# Best Verizon 3G Device



## Reannimated (Sep 8, 2011)

My droid x broke so after talking to a Verizon rep, he said i can change to any device free of charge as long as it's 3G, so i was just wondering what Verizon 3G device is best for general "hacking", because i would like to get into rom development and was wondering what device would be the best.


----------



## DrMacinyasha (Jun 6, 2011)

Droid Incredible 2 seems fairly popular, and has S-OFF and CyanogenMod already so you can start cooking AOSP (read: CM kang) ROMs. And it's also great if you travel abroad since it's got that unlocked GSM radio.

Keep in mind, no, you can't use it on AT&T, T-Mobile, or a local GSM carrier anywhere in the USA.


----------



## Rootatouille (Aug 3, 2011)

i had the Samsung fascinate and thought that was an incredible device all around..and with CMN's available it only gets better imo.
..i had it for almost a year (witch is a long time for me) and only thing i hated was the Google maps on it..Took FOREVER to find me and my route and could never give me an accurate reading whatsoever ..
but other then that everything was perfect for me.

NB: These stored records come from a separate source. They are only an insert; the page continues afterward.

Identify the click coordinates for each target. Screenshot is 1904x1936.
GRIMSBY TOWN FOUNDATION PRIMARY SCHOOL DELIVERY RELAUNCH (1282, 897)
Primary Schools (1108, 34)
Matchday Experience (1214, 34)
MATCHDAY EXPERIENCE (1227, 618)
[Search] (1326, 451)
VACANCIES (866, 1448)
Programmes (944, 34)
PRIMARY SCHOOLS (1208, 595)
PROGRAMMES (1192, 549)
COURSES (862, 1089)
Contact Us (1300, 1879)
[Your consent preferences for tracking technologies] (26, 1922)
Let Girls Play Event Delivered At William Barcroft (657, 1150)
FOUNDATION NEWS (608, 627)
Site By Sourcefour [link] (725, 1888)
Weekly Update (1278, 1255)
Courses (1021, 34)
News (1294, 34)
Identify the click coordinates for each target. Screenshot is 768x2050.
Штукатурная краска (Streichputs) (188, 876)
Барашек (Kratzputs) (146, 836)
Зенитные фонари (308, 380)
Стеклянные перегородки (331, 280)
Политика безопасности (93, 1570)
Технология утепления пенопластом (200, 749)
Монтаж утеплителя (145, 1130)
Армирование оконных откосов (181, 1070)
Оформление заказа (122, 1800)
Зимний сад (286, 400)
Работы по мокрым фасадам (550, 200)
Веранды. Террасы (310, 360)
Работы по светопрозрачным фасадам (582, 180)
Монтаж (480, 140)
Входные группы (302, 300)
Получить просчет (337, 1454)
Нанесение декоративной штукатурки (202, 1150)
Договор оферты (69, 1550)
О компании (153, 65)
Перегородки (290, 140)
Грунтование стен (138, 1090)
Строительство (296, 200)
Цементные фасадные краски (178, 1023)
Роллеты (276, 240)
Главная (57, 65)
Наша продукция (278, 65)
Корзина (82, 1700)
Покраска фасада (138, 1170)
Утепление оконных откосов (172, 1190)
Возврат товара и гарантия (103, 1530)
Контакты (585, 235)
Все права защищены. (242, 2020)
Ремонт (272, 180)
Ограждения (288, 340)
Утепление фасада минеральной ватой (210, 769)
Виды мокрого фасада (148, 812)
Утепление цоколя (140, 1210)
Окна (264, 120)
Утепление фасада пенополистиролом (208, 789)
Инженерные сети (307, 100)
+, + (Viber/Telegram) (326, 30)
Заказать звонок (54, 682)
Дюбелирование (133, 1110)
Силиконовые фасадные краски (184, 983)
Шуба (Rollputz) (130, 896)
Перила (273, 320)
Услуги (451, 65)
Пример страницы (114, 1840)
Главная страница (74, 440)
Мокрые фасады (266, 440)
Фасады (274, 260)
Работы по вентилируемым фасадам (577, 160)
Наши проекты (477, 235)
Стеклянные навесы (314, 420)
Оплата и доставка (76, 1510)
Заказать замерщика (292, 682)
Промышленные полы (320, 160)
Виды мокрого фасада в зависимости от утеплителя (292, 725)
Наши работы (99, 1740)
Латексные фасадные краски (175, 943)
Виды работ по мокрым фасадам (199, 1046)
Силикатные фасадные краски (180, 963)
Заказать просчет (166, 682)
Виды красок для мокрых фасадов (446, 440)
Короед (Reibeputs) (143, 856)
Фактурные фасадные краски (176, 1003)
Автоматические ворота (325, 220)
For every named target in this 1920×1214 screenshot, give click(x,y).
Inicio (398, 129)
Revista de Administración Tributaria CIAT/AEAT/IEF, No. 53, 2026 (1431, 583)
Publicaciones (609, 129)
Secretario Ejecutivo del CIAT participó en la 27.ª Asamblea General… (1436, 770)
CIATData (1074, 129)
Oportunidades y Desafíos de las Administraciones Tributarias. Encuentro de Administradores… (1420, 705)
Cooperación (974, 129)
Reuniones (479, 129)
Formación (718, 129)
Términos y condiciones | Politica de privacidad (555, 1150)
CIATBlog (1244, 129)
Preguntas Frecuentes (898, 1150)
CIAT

oh,i take that back,worst part was the battery by faaaaaar the worst.


----------



## ro6666lt (Sep 2, 2011)

...x2!


----------



## Rogan (Jul 9, 2011)

I second the Droid Incredible 2, it's an amazing phone. Stellar battery life, great AOSP roms and tons of Sense Roms to boot.


----------



## b16 (Jun 6, 2011)

Droid Incredible 2.


----------



## gi812 (Jun 14, 2011)

Is the dinc2 really this popular? I've never seen anyone with it and hardly remember it coming out

Sent from my DROIDX using Tapatalk


----------



## Rogan (Jul 9, 2011)

Its more popular around the people I know. I myself couldn't handle that pentile screen at all. The x2 may have the tegra processor but the ibc2 has never lagged at all.


----------